EVE Online has always been an interesting beast. To get around gamers purchasing in-game currency (ISK) with real-world cash, developers CCP created PLEX - in-game Pilots License Extensions. Gamers buy a 60-day time code with real money, and then convert that into two 30-day PLEX, which can then be freely traded or sold in-game. It's a handy little way for gamers to trade in ISK without risking being banned - and as PLEX can be bought using ISK anyway, nobody loses. And - until recently - it was a safe way of doing so.
Last month, CCP made a small but significant change to their in-game structure, allowing PLEX to be transported in a ship's cargo - like any other item. In EVE, if a cargo-carrying ship is destroyed, some of that cargo can be recovered by the destroyers, as loot. PLEX behave in exactly the same way.
But it doesn't always go as planned. This week, it was proven - catastrophically - how risky it is to carry PLEX in your ship's cargo hold.
Characters "Viktor Vegas" and "slickdog" were on the prowl in Jita, where they scanned a Kestrel travelling alone. Reports came back that the ship was loaded: 74 PLEX onboard - jackpot! - so the duo blew up the ship, destroying every single PLEX in the process.
Looking at the current "exchange rate", 74 PLEX would sell for more than 22 billion ISK - approximately US$1,295 worth of game time (that's six years and two months, btw). Someone's going to be quite cranky... but I'm betting it won't be CCP - someone paid for all of those PLEX, and they're never going to be redeemed. Score indeed.
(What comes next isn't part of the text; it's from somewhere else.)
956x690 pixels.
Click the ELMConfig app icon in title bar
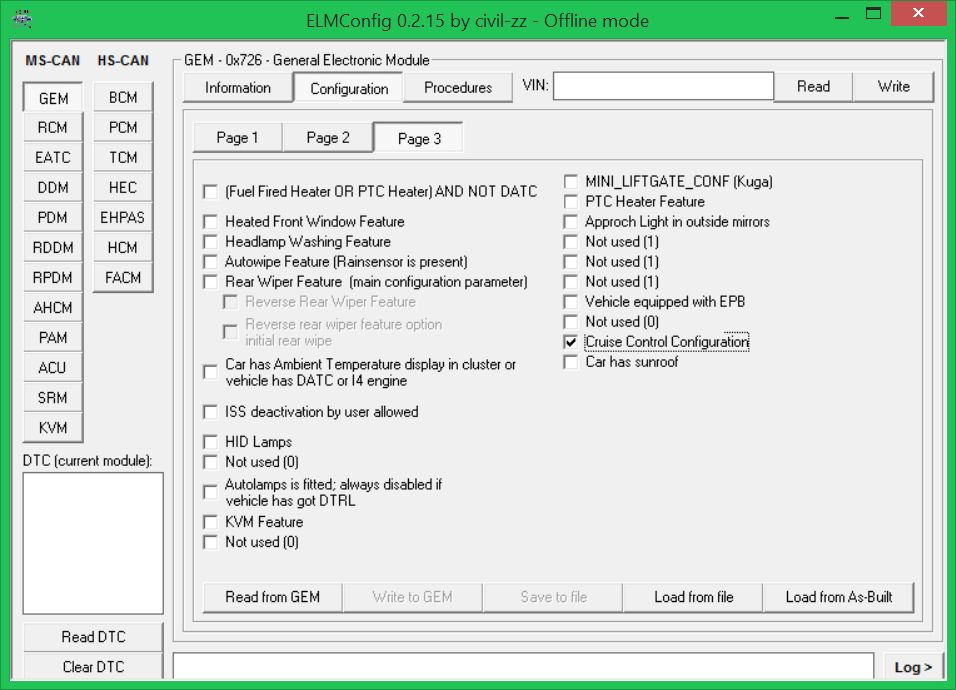(19, 18)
Even before Viktor Vegas and slickdog's little endeavour, EVE gamers recognised that this was a potential outcome (although I doubt anyone expected it quite to go to this extreme). People have already suggested to the devs that it would be lovely if the value of any destroyed PLEX was donated to a charity - a precedent set by this year's PLEX for Haiti drive, which saw gamers donate more than US$40,000 to the earthquake-devastated country. Wouldn't it be a nice gesture?